Somehow only Meta is doing a sane thing here, with ‘Llama 3.2.’ Perfection.
I am willing to accept Sam McAllister’s compromise here. The next major update can be Claude 4.0 (and Gemini 2.0) and after that we all agree to use actual normal version numbering rather than dating? We all good now?
I do not think this was related to Anthropic wanting to avoid attention on the computer usage feature, or avoid it until the feature is fully ready, although it’s possible this was a consideration. You don’t want to announce ‘big new version’ when your key feature isn’t ready, is only in beta and has large security issues.
All right. I just needed to get that off our collective chests. Aside over.
Coding
The core task these days seems to mostly be coding. They claim strong results.
Startups Get Their Periodic Reminder
Yes, OpenAI and Anthropic (and Google and Apple and so on) are going to have versions of their own autonomous agents that can fully use computers and phones. What parts of it do you want to compete with versus supplement? Do you want to plug in the agent mode and wrap around that, or do you want to plug in the model and provide the agent?
That depends on whether you think you can do better with the agent construction in your particular context, or in general. The core AI labs have both big advantages and disadvantages. It’s not obvious that you can’t outdo them on agents and computer use. But yes, that is a big project, and most people should be looking to wrap as much as possible as flexibly as possible.
Live From Janus World
While the rest of us ask questions about various practical capabilities or safety concerns or commercial applications, you can always count on Janus and friends to have a very different big picture in mind, and to pay attention to details others won’t notice.
It is still early, and like the rest of us they have less experience with the new model and have refined how to evoke the most out of old ones. I do think some such reports are jumping to conclusions too quickly – this stuff is weird and requires time to explore. In particular, my guess is that there is a lot of initial ‘checking for what has been lost’ and locating features that went nominally backwards when you use the old prompts and scenarios, whereas the cool new things take longer to find.

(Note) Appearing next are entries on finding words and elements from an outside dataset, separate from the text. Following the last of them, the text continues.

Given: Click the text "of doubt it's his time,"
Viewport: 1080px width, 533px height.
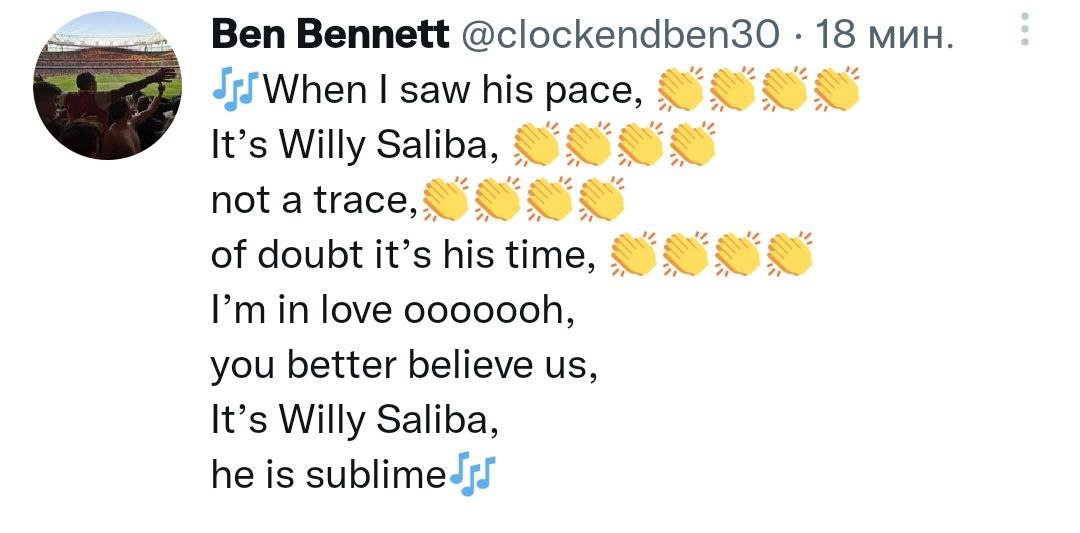Looking at the screenshot, I should point(402,257).
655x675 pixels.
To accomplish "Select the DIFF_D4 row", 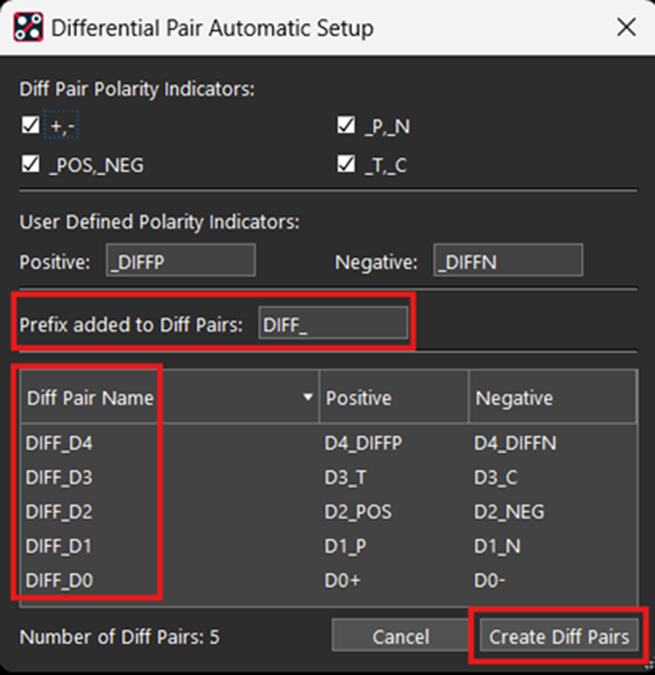I will 60,443.
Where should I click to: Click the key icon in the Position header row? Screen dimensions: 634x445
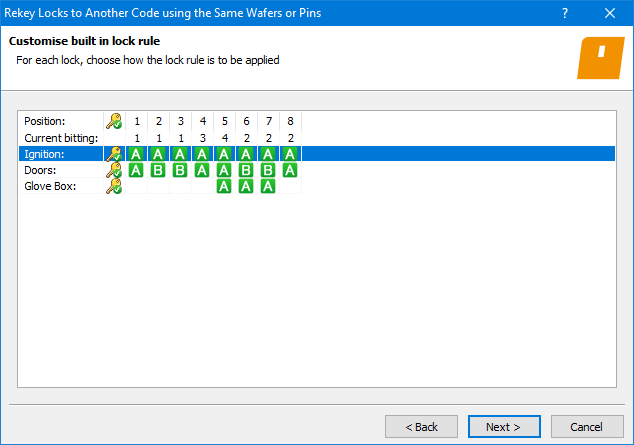click(x=114, y=121)
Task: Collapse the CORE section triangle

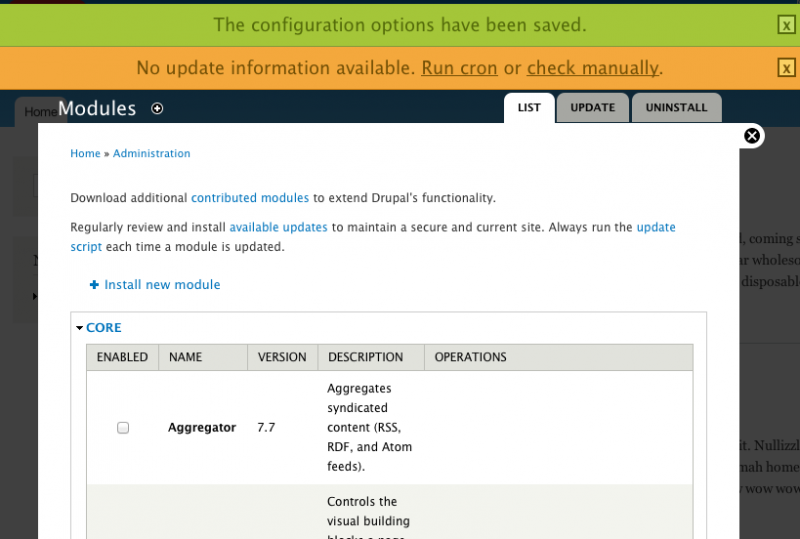Action: tap(80, 328)
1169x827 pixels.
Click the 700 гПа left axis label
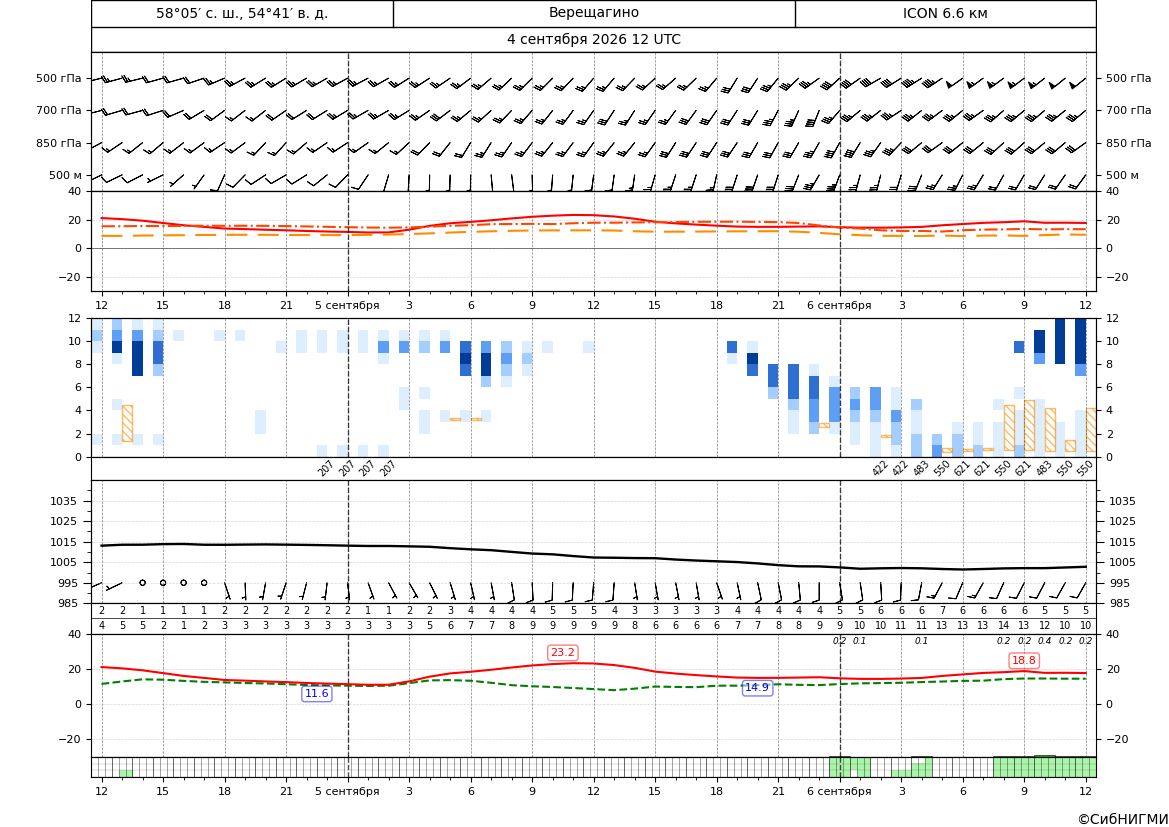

Then there’s the very strong objections to calling this an ‘upgrade’ to Sonnet. Which is a clear case of (I think) understanding exactly why someone cares so much about something that you, even having learned the reason, don’t think matters.
This is such a bizarre thing to worry about, especially given that the old version still exists, and is available in the API, even. I mean, I do get why one who was thinking in a different way would find the description horrifying, or the idea that someone would want to use that description horrifying, or find the idea of ‘continue modifying based on an existing LLM and creating something different alongside it’ horrifying. But I find the whole orientation conceptually confused, on multiple levels.
Also here’s Pliny encountering some bizarreness during the inevitable jailbreak explorations.
Forgot about Opus
We got Haiku 3.5. We conspicuously not only did not get Opus 3.5, we have this, where previously they said to expect Opus 3.5?
The speculations are that Opus 3.5 could have been any of:
As usual, the economist says if the issue is quality or compute then release it anyway, at least in the API. Let the users decide whether to pay what it actually costs. But one thing people have noted is that Anthropic has serious rate limit issues, including highly reachable chat message caps in chat. And in general it’s bad PR when you offer people something and they can’t have it, or can’t get that much of it, or think it’s too expensive. So yeah, I kind of get it.
The ‘too powerful’ possibility is there too, in theory. I find it unlikely, and even more highly unlikely they’d have something they can never release, but it could cause the schedule to slip.
If Opus 3.5 was even more expensive and slow than Opus 3, and only modestly better than Opus 3 or Sonnet 3.5, I would still want the option. When a great response is needed, it is often worth a lot, even if the improvement is marginal.
So as Adam says, if it’s an option: Charge accordingly. Make it $50/month and limit to 20 messages at a time, whatever you have to do.